Fear of the Lavender Menace has resulted in the closing of the Center for Women and Gender Studies at the University of South Carolina Upstate (USC Upstate).
The Center’s closing is seen as an act of retaliation on the part of university officials kowtowing to state politicians who protested the Center’s booking of Leigh Hendrix’s satirical play “How to Be a Lesbian in 10 Days or Less.”
South Carolina’s conservative politicians decried the play as an explicit act of “recruiting” innocent college students to the dark, lurid lifestyle of sapphism. A statement released by the administration of USC Upstate claimed that the performance, which was scheduled as a part of the Bodies of Knowledge Symposium, proved too much of a “distraction” on campus: “The controversy surrounding this performance has become a distraction to the educational mission of USC Upstate and the overall purpose of the Bodies of Knowledge Symposium. As a result, we have canceled this segment of the symposium.”
State Representative Mike Fair, a Republican Christian Fundamentalist, was more blunt: “It’s just not normal and then you glorify … same-sex orientation,” he told Greenville TV station WYFF. “That’s not an explanation of ‘I was born this way.’ That’s recruiting.”
His colleague in the state senate, Rep. Kevin Bryant, remarked that the intended performance was a sign that the Center had too much money. “If they’ve got extra money sitting around to promote perversion, obviously they’ve got more money than they really need.” Even though the Center’s annual allocated budget was $500, Bryant’s sentiment clearly precipitated the Center’s closing.
South Carolina’s sexism and homophobia has pervaded its higher learning environments, with the attack on academic freedom all too apparent.
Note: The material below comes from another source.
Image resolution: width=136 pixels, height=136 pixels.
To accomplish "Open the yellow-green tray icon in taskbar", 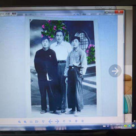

USC Upstate is not the only institution to face bigoted wrath. Last month, the College of Charleston had $52,000 cut from its budget for offering Alison Bechdel’s Fun Home as a recommended—not required—reading for matriculating students, as a part of its College Reads! Program.
In a comment that is nothing short of irony and complete projection, a state representative called the recommended reading “totalitarianism”: “It’s not academic freedom—it’s academic totalitarianism.”